# Work order
The lines from the start of the data through the line containing "Tuta Drive (61, 2487)" are to be reproduced exactly, both ends included.

# Supplied data
————————
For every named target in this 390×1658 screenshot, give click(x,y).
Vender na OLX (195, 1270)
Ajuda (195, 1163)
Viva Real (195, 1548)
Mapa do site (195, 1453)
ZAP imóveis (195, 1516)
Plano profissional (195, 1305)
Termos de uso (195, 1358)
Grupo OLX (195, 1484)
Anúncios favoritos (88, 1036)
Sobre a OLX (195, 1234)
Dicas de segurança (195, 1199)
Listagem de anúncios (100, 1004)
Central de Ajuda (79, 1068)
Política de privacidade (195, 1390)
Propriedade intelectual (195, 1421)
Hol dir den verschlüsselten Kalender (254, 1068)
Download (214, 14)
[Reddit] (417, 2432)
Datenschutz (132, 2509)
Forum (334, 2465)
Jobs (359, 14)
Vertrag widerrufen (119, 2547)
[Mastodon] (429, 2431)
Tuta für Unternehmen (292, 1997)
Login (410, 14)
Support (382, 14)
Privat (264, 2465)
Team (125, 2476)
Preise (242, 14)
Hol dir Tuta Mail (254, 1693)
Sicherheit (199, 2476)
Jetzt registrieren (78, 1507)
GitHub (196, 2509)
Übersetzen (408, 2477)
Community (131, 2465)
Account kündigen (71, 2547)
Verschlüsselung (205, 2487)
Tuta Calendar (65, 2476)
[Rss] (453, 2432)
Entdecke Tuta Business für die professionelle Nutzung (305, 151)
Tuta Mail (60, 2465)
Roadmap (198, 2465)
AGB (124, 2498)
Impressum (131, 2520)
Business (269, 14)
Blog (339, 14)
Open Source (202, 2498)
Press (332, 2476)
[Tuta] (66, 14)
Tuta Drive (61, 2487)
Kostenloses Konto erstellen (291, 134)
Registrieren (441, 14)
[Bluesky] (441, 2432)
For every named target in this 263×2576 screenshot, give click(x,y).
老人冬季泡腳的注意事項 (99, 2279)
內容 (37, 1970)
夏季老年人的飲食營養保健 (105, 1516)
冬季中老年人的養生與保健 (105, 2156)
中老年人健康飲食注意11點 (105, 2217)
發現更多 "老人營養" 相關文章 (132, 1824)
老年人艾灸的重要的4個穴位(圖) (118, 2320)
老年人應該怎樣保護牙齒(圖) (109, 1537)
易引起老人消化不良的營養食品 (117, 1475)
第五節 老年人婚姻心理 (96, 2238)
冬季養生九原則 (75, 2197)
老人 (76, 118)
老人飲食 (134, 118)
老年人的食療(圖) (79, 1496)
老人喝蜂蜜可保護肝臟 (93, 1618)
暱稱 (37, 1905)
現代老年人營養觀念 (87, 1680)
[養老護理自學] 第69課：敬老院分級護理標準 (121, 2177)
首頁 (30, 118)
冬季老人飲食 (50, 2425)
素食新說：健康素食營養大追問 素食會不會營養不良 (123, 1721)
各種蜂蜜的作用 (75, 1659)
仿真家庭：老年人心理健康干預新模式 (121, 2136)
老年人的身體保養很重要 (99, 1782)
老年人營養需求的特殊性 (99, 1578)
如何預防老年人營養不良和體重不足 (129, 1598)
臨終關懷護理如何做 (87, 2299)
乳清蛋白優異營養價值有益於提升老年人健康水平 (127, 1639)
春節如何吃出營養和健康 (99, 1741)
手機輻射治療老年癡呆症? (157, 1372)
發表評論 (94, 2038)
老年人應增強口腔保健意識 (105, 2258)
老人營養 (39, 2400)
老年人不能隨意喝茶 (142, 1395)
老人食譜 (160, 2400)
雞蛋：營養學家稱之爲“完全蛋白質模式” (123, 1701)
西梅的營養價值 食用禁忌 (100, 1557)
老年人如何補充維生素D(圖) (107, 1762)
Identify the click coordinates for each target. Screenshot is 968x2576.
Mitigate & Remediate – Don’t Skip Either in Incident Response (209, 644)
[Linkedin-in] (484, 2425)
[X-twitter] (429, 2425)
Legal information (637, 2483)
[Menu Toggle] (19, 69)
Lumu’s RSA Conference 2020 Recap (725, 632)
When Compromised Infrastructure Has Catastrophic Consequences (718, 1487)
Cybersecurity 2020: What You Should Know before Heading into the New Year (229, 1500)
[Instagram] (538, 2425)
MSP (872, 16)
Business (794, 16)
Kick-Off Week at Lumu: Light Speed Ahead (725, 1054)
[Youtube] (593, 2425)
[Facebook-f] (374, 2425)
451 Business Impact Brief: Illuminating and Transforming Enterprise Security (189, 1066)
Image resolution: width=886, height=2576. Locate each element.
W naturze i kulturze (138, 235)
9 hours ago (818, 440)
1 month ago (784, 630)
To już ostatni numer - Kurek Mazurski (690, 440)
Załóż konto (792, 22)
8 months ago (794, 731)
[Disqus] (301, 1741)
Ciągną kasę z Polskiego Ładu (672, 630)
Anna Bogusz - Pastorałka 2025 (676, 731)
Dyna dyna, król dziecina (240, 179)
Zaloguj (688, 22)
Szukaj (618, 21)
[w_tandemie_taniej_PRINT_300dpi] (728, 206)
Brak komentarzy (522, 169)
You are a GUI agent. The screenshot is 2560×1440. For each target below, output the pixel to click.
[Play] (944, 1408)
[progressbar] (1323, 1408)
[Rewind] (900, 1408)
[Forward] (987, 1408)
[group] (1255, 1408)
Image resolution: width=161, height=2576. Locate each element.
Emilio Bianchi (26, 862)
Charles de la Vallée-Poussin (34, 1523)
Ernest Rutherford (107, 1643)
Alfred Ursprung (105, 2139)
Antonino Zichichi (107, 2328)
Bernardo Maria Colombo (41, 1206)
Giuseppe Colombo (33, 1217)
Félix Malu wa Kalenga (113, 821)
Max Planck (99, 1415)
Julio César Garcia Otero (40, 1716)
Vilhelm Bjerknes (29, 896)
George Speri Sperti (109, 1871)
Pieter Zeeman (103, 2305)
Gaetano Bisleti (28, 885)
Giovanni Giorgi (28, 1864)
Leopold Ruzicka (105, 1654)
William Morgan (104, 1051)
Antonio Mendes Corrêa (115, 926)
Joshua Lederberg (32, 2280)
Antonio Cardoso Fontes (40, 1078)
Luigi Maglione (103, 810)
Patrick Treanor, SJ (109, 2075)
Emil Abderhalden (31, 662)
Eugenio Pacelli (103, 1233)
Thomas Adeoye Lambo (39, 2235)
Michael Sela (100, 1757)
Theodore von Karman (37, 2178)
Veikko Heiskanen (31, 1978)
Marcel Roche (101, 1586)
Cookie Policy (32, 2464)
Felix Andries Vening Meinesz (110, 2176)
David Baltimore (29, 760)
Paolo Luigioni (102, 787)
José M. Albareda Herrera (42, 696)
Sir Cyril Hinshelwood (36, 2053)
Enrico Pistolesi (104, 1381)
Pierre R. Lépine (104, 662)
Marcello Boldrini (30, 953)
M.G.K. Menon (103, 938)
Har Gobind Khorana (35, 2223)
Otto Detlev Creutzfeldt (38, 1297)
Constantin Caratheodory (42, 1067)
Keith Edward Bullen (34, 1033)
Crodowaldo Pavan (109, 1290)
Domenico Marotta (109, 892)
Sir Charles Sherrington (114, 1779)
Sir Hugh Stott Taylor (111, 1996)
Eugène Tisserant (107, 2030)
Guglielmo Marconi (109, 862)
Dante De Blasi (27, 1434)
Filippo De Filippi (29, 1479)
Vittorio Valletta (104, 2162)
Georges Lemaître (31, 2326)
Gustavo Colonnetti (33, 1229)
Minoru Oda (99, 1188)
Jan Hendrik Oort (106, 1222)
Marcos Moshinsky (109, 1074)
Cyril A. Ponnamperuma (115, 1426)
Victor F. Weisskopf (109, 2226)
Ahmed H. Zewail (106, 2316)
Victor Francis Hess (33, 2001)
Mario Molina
————————
# Result
For every named target in this 390×1658 screenshot, give click(x,y).
Vender na OLX (195, 1270)
Ajuda (195, 1163)
Viva Real (195, 1548)
Mapa do site (195, 1453)
ZAP imóveis (195, 1516)
Plano profissional (195, 1305)
Termos de uso (195, 1358)
Grupo OLX (195, 1484)
Anúncios favoritos (88, 1036)
Sobre a OLX (195, 1234)
Dicas de segurança (195, 1199)
Listagem de anúncios (100, 1004)
Central de Ajuda (79, 1068)
Política de privacidade (195, 1390)
Propriedade intelectual (195, 1421)
Hol dir den verschlüsselten Kalender (254, 1068)
Download (214, 14)
[Reddit] (417, 2432)
Datenschutz (132, 2509)
Forum (334, 2465)
Jobs (359, 14)
Vertrag widerrufen (119, 2547)
[Mastodon] (429, 2431)
Tuta für Unternehmen (292, 1997)
Login (410, 14)
Support (382, 14)
Privat (264, 2465)
Team (125, 2476)
Preise (242, 14)
Hol dir Tuta Mail (254, 1693)
Sicherheit (199, 2476)
Jetzt registrieren (78, 1507)
GitHub (196, 2509)
Übersetzen (408, 2477)
Community (131, 2465)
Account kündigen (71, 2547)
Verschlüsselung (205, 2487)
Tuta Calendar (65, 2476)
[Rss] (453, 2432)
Entdecke Tuta Business für die professionelle Nutzung (305, 151)
Tuta Mail (60, 2465)
Roadmap (198, 2465)
AGB (124, 2498)
Impressum (131, 2520)
Business (269, 14)
Blog (339, 14)
Open Source (202, 2498)
Press (332, 2476)
[Tuta] (66, 14)
Tuta Drive (61, 2487)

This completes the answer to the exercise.